> Problem description:
Give again, word for word, every line in the entries below from the line with "Decrease pizza quantity with the down arrow" up to and including the line with "Given: Select the", and no other line.

-- Source data follows --

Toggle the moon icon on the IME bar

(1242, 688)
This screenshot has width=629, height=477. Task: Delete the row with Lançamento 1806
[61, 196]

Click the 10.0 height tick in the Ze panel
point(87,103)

-- Source data concluded --
-- Source data follows --

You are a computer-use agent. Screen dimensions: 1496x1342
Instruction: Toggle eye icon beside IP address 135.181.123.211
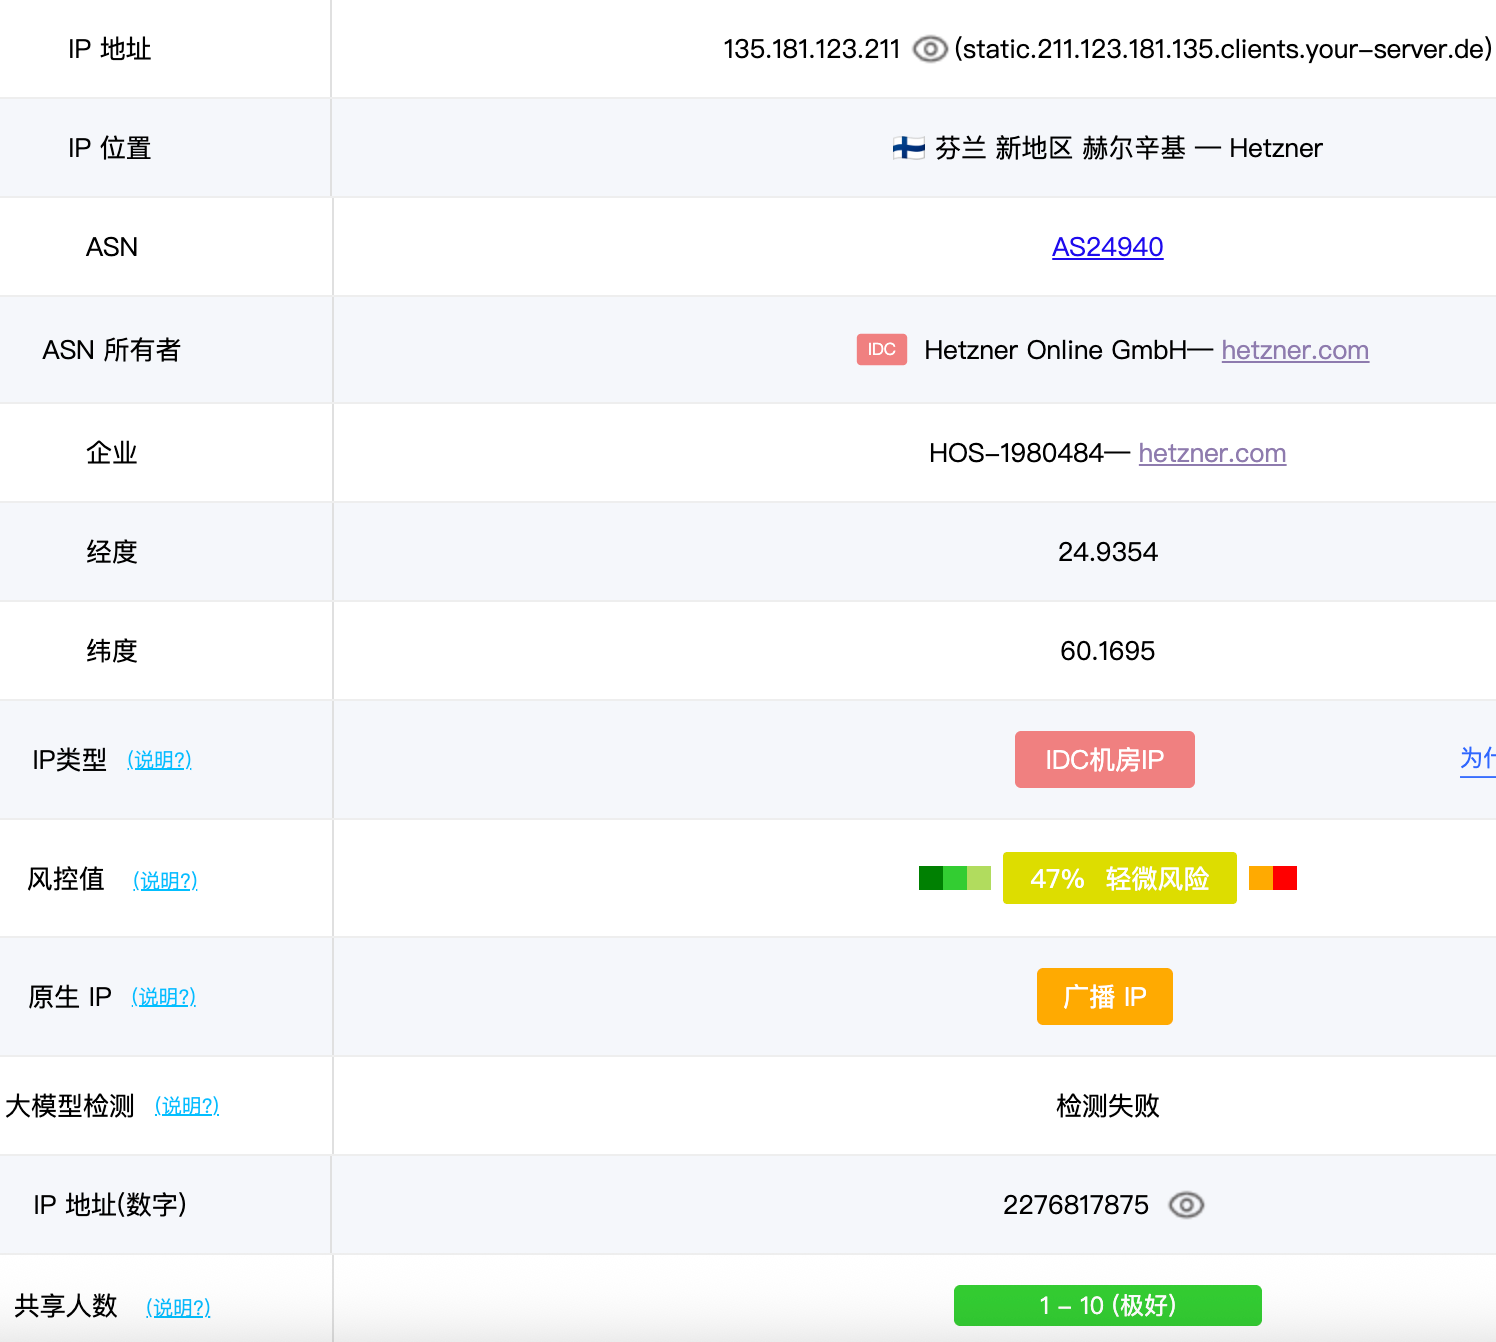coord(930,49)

-- Source data concluded --
-- Source data follows --

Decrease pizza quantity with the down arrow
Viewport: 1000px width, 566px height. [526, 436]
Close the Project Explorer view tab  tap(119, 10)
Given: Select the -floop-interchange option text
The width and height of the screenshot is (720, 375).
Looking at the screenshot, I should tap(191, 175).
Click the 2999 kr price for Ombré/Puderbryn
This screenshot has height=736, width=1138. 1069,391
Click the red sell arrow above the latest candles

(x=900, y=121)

-- Source data concluded --

> Answer to this problem:
Decrease pizza quantity with the down arrow
Viewport: 1000px width, 566px height. [526, 436]
Close the Project Explorer view tab  tap(119, 10)
Given: Select the -floop-interchange option text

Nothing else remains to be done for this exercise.